What you need to do:
Please reproduce exactly the lines that begin the listing below, up to and including the line where "[Facebook] (25, 18)" occurs.

Data for processing:
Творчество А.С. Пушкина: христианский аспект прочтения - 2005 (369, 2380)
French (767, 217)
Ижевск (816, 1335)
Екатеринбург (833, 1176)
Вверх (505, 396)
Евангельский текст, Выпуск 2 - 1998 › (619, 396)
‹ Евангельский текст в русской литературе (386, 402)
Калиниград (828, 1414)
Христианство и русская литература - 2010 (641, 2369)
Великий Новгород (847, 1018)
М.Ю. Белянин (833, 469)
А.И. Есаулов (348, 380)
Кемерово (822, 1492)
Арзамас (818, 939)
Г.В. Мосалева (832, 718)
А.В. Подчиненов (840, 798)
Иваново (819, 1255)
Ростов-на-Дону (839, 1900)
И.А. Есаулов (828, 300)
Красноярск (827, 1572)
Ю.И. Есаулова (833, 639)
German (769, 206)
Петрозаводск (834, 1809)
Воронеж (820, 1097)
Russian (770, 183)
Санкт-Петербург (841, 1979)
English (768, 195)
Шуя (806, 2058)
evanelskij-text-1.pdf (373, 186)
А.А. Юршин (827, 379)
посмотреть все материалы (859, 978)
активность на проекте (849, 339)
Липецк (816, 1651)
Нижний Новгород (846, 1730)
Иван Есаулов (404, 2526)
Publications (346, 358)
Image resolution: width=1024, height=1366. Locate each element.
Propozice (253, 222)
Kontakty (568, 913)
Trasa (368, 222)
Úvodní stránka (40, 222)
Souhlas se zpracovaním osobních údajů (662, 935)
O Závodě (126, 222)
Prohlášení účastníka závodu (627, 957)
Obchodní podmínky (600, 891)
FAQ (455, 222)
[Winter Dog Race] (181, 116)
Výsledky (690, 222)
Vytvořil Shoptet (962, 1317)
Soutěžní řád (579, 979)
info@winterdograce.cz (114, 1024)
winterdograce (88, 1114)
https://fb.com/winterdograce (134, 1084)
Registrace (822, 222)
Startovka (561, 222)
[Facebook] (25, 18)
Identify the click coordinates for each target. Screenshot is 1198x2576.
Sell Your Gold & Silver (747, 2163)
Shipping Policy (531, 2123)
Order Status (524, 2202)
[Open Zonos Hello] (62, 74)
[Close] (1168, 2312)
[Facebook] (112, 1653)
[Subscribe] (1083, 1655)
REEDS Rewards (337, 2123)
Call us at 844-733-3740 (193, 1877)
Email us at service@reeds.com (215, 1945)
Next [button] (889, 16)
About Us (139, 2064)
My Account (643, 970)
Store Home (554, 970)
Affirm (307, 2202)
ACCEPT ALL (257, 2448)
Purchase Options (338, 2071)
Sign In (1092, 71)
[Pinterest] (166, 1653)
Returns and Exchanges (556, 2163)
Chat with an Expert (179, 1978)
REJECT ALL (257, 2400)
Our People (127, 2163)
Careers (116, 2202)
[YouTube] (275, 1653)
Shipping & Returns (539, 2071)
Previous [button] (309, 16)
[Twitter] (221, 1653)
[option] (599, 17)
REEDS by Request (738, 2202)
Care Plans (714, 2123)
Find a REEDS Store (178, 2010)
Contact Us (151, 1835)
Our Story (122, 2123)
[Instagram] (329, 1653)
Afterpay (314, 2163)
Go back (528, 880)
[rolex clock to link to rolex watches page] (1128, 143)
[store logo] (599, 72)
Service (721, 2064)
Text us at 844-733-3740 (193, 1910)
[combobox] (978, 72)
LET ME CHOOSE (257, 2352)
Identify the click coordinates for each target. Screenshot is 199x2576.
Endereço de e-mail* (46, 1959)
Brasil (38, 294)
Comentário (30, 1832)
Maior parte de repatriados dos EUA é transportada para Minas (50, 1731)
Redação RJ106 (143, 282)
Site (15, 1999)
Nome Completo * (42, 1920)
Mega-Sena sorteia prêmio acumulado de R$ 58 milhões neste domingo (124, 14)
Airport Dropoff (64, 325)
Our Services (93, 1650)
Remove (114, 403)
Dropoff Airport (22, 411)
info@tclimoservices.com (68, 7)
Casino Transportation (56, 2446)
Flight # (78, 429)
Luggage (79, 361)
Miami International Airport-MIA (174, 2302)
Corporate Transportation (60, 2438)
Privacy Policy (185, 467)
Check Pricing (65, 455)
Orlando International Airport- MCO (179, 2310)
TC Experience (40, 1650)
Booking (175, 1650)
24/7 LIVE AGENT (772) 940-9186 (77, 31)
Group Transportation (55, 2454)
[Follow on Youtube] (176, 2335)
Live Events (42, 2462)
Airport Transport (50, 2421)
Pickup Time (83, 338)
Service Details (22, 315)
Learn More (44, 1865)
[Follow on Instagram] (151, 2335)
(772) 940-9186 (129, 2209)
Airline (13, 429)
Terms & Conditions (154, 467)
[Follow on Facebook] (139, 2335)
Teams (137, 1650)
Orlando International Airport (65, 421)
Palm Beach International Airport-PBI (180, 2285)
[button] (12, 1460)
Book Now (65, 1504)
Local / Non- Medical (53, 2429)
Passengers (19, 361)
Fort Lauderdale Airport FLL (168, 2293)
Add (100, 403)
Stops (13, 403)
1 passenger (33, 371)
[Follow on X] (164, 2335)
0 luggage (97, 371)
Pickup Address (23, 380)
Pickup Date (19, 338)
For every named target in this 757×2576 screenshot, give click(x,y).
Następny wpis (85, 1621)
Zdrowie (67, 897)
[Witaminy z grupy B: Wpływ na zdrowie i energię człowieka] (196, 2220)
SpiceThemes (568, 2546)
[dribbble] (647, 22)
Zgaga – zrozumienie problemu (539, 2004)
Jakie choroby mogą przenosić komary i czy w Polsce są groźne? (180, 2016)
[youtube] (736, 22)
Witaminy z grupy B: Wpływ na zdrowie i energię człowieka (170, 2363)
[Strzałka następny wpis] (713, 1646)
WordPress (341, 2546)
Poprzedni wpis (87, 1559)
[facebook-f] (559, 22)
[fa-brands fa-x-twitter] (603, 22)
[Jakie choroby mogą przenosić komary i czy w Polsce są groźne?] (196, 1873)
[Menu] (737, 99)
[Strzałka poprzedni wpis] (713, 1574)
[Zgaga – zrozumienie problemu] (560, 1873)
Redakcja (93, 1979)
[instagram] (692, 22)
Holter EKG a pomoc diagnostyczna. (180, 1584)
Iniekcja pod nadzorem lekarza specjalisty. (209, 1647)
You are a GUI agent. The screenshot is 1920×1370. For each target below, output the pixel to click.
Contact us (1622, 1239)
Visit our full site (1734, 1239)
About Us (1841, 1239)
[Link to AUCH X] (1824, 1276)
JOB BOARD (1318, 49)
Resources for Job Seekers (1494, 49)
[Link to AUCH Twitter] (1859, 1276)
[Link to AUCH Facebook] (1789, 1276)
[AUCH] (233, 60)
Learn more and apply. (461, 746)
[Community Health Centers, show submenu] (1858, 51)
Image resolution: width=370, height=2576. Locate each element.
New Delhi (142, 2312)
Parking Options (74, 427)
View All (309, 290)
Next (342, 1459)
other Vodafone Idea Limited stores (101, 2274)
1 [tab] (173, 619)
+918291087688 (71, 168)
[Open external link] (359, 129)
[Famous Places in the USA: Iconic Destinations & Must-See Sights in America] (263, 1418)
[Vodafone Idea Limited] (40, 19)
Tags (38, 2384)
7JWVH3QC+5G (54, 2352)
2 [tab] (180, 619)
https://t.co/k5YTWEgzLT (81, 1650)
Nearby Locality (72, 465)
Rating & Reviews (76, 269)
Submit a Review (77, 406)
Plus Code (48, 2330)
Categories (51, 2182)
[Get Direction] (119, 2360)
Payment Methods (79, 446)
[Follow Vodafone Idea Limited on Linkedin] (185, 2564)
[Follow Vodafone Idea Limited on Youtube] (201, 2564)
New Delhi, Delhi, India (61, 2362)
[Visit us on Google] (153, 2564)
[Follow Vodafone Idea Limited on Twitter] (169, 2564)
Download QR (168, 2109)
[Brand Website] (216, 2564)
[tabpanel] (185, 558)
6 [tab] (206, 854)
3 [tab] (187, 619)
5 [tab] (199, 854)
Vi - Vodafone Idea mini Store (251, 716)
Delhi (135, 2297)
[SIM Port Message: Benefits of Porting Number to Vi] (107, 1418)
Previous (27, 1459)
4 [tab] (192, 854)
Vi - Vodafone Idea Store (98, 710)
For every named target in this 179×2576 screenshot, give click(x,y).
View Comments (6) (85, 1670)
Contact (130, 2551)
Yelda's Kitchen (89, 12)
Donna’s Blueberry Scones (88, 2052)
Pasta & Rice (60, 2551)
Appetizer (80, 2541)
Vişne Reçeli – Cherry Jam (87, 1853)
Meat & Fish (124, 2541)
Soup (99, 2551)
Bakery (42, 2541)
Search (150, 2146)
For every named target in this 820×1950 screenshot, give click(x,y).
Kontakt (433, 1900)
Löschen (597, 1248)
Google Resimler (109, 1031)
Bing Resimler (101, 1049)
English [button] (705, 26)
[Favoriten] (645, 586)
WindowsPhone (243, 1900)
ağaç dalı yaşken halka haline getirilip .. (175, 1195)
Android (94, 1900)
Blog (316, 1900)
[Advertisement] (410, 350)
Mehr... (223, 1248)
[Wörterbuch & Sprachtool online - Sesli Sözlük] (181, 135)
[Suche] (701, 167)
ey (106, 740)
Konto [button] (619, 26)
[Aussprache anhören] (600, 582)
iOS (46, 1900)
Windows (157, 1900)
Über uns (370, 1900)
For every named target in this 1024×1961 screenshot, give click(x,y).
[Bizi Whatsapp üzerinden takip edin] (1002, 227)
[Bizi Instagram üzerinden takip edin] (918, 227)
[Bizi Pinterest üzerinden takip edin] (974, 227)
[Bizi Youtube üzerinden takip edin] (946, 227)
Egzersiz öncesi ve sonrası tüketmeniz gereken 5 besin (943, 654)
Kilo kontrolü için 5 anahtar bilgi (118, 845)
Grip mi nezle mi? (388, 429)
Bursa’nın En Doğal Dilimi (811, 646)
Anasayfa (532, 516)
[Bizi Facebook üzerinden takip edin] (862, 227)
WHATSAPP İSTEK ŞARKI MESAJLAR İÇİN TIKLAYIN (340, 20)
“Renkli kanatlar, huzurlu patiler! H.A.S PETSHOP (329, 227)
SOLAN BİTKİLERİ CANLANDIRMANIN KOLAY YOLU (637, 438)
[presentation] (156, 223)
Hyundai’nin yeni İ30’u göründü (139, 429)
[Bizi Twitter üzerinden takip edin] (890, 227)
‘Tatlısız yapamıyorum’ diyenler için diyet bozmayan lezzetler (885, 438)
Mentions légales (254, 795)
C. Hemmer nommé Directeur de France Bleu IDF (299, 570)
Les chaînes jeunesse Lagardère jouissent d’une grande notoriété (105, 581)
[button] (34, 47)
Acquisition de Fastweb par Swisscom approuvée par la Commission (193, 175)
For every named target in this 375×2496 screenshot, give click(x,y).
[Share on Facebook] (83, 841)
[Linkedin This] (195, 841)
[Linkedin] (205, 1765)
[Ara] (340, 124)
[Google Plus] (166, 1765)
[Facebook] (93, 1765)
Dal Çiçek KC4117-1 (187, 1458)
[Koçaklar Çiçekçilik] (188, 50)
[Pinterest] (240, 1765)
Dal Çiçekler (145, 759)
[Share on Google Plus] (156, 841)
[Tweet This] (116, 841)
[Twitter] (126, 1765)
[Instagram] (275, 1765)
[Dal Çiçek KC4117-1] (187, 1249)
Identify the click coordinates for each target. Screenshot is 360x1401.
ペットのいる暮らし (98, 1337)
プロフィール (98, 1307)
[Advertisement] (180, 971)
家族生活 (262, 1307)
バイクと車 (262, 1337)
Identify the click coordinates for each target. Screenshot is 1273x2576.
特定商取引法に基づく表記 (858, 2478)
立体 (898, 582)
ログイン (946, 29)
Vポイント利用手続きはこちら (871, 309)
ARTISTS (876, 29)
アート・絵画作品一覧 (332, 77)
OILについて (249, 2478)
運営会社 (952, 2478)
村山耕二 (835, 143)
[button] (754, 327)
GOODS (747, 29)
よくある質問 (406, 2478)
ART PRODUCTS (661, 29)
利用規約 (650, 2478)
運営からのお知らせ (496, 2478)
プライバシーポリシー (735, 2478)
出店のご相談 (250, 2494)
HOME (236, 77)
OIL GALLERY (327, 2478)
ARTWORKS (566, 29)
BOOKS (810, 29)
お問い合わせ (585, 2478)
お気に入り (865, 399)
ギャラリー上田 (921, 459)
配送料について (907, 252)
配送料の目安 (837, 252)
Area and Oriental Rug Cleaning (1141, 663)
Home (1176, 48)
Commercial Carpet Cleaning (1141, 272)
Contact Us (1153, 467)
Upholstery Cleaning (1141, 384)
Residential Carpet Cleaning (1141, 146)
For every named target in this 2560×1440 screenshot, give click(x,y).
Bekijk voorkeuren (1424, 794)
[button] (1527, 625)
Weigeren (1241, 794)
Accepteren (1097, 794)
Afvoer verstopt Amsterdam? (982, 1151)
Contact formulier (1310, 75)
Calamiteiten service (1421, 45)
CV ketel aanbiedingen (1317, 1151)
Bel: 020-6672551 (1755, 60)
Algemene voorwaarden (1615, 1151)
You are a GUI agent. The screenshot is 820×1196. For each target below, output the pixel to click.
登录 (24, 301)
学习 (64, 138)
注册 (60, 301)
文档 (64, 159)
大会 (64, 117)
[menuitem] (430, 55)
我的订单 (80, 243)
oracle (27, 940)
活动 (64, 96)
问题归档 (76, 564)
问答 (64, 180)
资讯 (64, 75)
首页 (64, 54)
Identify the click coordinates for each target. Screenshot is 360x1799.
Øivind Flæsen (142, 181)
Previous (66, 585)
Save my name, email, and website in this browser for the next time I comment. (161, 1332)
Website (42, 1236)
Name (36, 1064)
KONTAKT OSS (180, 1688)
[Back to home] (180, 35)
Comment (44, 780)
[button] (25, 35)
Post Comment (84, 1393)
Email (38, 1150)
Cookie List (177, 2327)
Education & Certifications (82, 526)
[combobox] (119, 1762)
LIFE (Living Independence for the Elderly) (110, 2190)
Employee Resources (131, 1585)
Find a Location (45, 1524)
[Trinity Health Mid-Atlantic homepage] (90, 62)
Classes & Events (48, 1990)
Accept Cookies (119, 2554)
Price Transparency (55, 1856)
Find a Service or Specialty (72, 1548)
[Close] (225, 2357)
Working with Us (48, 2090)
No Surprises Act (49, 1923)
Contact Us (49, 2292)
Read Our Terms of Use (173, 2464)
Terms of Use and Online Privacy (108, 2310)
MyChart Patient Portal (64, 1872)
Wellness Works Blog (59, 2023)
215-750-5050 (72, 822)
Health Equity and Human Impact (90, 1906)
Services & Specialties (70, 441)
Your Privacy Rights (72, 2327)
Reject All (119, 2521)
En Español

Exercise output:
Творчество А.С. Пушкина: христианский аспект прочтения - 2005 (369, 2380)
French (767, 217)
Ижевск (816, 1335)
Екатеринбург (833, 1176)
Вверх (505, 396)
Евангельский текст, Выпуск 2 - 1998 › (619, 396)
‹ Евангельский текст в русской литературе (386, 402)
Калиниград (828, 1414)
Христианство и русская литература - 2010 (641, 2369)
Великий Новгород (847, 1018)
М.Ю. Белянин (833, 469)
А.И. Есаулов (348, 380)
Кемерово (822, 1492)
Арзамас (818, 939)
Г.В. Мосалева (832, 718)
А.В. Подчиненов (840, 798)
Иваново (819, 1255)
Ростов-на-Дону (839, 1900)
И.А. Есаулов (828, 300)
Красноярск (827, 1572)
Ю.И. Есаулова (833, 639)
German (769, 206)
Петрозаводск (834, 1809)
Воронеж (820, 1097)
Russian (770, 183)
Санкт-Петербург (841, 1979)
English (768, 195)
Шуя (806, 2058)
evanelskij-text-1.pdf (373, 186)
А.А. Юршин (827, 379)
посмотреть все материалы (859, 978)
активность на проекте (849, 339)
Липецк (816, 1651)
Нижний Новгород (846, 1730)
Иван Есаулов (404, 2526)
Publications (346, 358)
Image resolution: width=1024, height=1366. Locate each element.
Propozice (253, 222)
Kontakty (568, 913)
Trasa (368, 222)
Úvodní stránka (40, 222)
Souhlas se zpracovaním osobních údajů (662, 935)
O Závodě (126, 222)
Prohlášení účastníka závodu (627, 957)
Obchodní podmínky (600, 891)
FAQ (455, 222)
[Winter Dog Race] (181, 116)
Výsledky (690, 222)
Vytvořil Shoptet (962, 1317)
Soutěžní řád (579, 979)
info@winterdograce.cz (114, 1024)
winterdograce (88, 1114)
https://fb.com/winterdograce (134, 1084)
Registrace (822, 222)
Startovka (561, 222)
[Facebook] (25, 18)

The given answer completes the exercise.